Quickstart

Notes

Be sure to replace the paths with paths to your own imagery/polygons!

Training and model creation

The following simple example uses the learning module to read in training from a shapefile and associated raster, then exhaustively grid search the model based on a default range of parameters.
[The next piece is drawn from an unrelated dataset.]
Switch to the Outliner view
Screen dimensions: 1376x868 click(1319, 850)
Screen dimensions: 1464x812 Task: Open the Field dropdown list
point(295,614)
It is also possible to pass sklearn parameteter dicts to the create_model function.

Bear in mind a large amount of training data and a lot of paramter combinations results in many model fits and lengthy grid search time!

# Import the module required
from geospatial_learn import learning

# collect some training data
trainShape = 'path/to/my/trainingShp.shp'
inRas = 'path/to/my/rasterFile.shp'

# training collection, returning any rejects (invalid geometry - rej)
# the 'Class' string is the title of the training label field attribute
training, rej = learning.get_training(trainShape, inRas, 8, 'Class')

# path to my model
model = 'path/to/my/model.gz'


#
results = learning.create_model(training, model, clf='rf', cv=3,
                             cores = 8, strat=True)

Classification

The following code uses the learning module to classify an image based on the model made in the code above.
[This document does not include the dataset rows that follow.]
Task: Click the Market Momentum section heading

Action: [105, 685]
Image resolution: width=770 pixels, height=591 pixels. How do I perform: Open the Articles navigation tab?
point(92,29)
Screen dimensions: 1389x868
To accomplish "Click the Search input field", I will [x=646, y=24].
from geospatial_learn import learning

# no of bands in raster
bands = 8

# path to output map
outMap = 'path/to/my/rasterFile'

learning.classify_pixel_bloc(model, inRas, bands, outMap,  blocksize=256)

Polygon processing

Add attributes to a shapefile - perhaps with a view to classifying them later.

The following calculates some geometric properties and pixel based statistics using functions from the shape module.

from geospatial_learn.shape import shape_props, zonal_stats

# path to polygon
segShp = 'path/to/my/segmentShp.shp'

# function to write

# Property of interest
prop = 'Eccentricity'

# function
shape_props(segShp, prop, inRas=None,  label_field='ID')

# variables for function
band = 1
inRas = 'pth/to/myraster.tif'
bandname = 'Blue'

# function
zonal_stats(segShp, inRas, band, bandname, stat = 'mean',
             write_stat=True, nodata_value=None)

To write multiple attributes a simple loop will suffice:

# shape props
sProps = ['MajorAxisLength', 'Solidity']

for prop in sProps:
   shape_props(segShp, prop, inRas=None,  label_field='ID')

# zonal stats
# please note that by using enumerate we assume the bandnames are ordered as the are in the image!
bandnames = ['b', 'g', 'r', 'nir']


# Please note we add 1 to the bnd index as python counts from zero
for bnd,name in enumerate(bandnames):
   zonal_stats(segShp, inRas, bnd+1, name, stat = 'mean', write_stat = True)

Train & then classify shapefile attributes

In the previous example several attributes were calculated and written to a shapefile. The following example outlines how to train a ML model then classify these. In this case the attributes are some of those calculated above

Training

For training a model using shape attributes, an attribute containing the Class label (this can be done manually in any GIS) as well as feature attributes are required. We enter the column index of the Class label attribute. In this example it is column 1.

The remaining attributes are assumed to be features (here we are using the ones calculated in the above looped examples).

# collect some training data

label_field = 'Class'

feat_fields = ['b', 'g', 'r', 'nir','MajorAxisLength', 'Solidity']

training = path/to/my/training.gz

get_training_shp(inShape, label_field, feat_fields,  outFile = training)

The model is created in the same way as the image based method outlined earlier (see Training and model creation). After this the shapefile attributes are classified with the model as shown below and the results are written as a new attribute ‘ClassRf’

attributes = ['b', 'g', 'r', 'nir','MajorAxisLength', 'Solidity']

classify_object(model, segShp, attributes, field_name='ClassRf')

Sentinel 2 data

The following code will stack a set of Sentinel 2 (S2) bands into a single raster. The code uses the module ‘geodata’, which has a range of functions for manipulating raster data. I have used a genuine S2 path here hence the extreme length of the string!

The function automatically names the stacked raster and saves it in the granule folder.

from geospatial_learn import geodata

path = '/path/to/S2A_MSIL1C_20161223T075332_N0204_R135_T36MYE_20161223T080853/S2A_MSIL2A_20161223T075332_N0204_R135_T36MYE_20161223T080853.SAFE/GRANULE/L2A_T36MYE_A007854_20161223T080853/'

outputPth = geodata.stack_S2(path)